PASSAGE PROVIDED —
-*-*-
Elliott's February 2020 purchase of Twitter stock was at a per share price of about $36. Elliott exited Twitter in June 2022 shortly after Elon Musk made his tender offer, when the share price was dynamic in the mid to high $45–$50 range, giving Elliott a gain over two years of approximately 33% on the investment.

====F5 Networks Inc.====
In November 2020, Elliott Management invested in F5 after having "spoke to the software company's management in recent weeks about ways to boost its lagging stock".

==== Ahold Delhaize ====
In November 2021, Elliott Advisors announced that it is a large investor with a 3% economic interest in Europe's largest supermarket business, Ahold Delhaize, valued at approximately $1 billion.

==== BioMarin Pharmaceuticals ====
In November 2023, Elliott Investment Management spent over $1 billion on a stake in BioMarin, which focuses on rare genetic disorders and is valued at about $16 billion.

==== Johnson Controls Inc. ====
In May 2024, Elliott Advisors announced that it is a large investor in Johnson Controls valued at approximately $1 billion.

==== Southwest Airlines ====
In June 2024, Elliott Management announced that it had taken a $1.9 billion position in Southwest Airlines and would seek to oust leadership at the carrier, arguing it had "failed to evolve" citing "leadership's stubborn unwillingness to evolve the Company's strategy." The fund launched a website, StrongerSouthwest.com, with a letter for shareholders arguing in favor of its changes. That September, Southwest announced a shakeup of corporate leadership in response to pressure from Elliott, eliminating two board positions and resulting in the retirement of Southwest's CEO Gary C. Kelly, the chief financial officer, and the chief administrative officer. Under Elliott's pressure, Southwest eliminated several unique features of its airline, such as its open seating policy and offering two free checked bags, implementing the first mass layoffs in its 53 year history, introducing basic economy fares, and adding redeye flights and premium seating.
-*-*-
SOURCE MATERIAL —
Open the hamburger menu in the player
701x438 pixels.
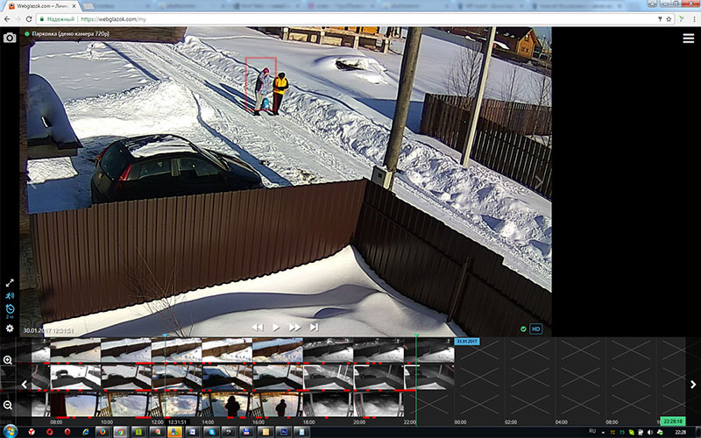point(689,38)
-*-*-
TASKS TO COMPLETE —
(1) Answer these from the passage on Elliott's investments:
(a) About what per-share price did Elliott pay for Twitter stock in February 2020?
(b) What economic interest in Ahold Delhaize did Elliott Advisors announce in November 2021?
(c) What website did the fund launch during its campaign at Southwest Airlines?
(2) Carry on the passage about Elliott's investments from the point where it stops.

ANSWERS TO THE EXERCISE —
(1)
(a) About $36 per share.
(b) A 3% economic interest.
(c) StrongerSouthwest.com.

(2)
====BP====
In February 2025, Elliott Management had amassed a 5% stake in British Petroleum (BP) worth £3.8 billion. They were amongst a group of shareholders who put pressure on BP to increase profits, leading the company to announce in the same month that it was expanding oil and gas production whilst cutting its investment in renewable energy by more than half.

==== PepsiCo ====
In September 2025, it was reported Elliott had built a ~$4B stake in PepsiCo. The position is one of the firm's largest equity stakes and makes Elliott one of PepsiCo's top shareholders. Elliott delivered a letter to PepsiCo's board of directors suggesting the company consider refranchising its bottling network and eliminate underperforming product lines. The move comes as Pepsi Co's valuation lies roughly 20% below its ten year average.

==== Toyota ====
In February 2026, Elliott Management offered to pay around market price to buy Toyota Industries shares from holders who have agreed to a tender offer that they said undervalues Toyota.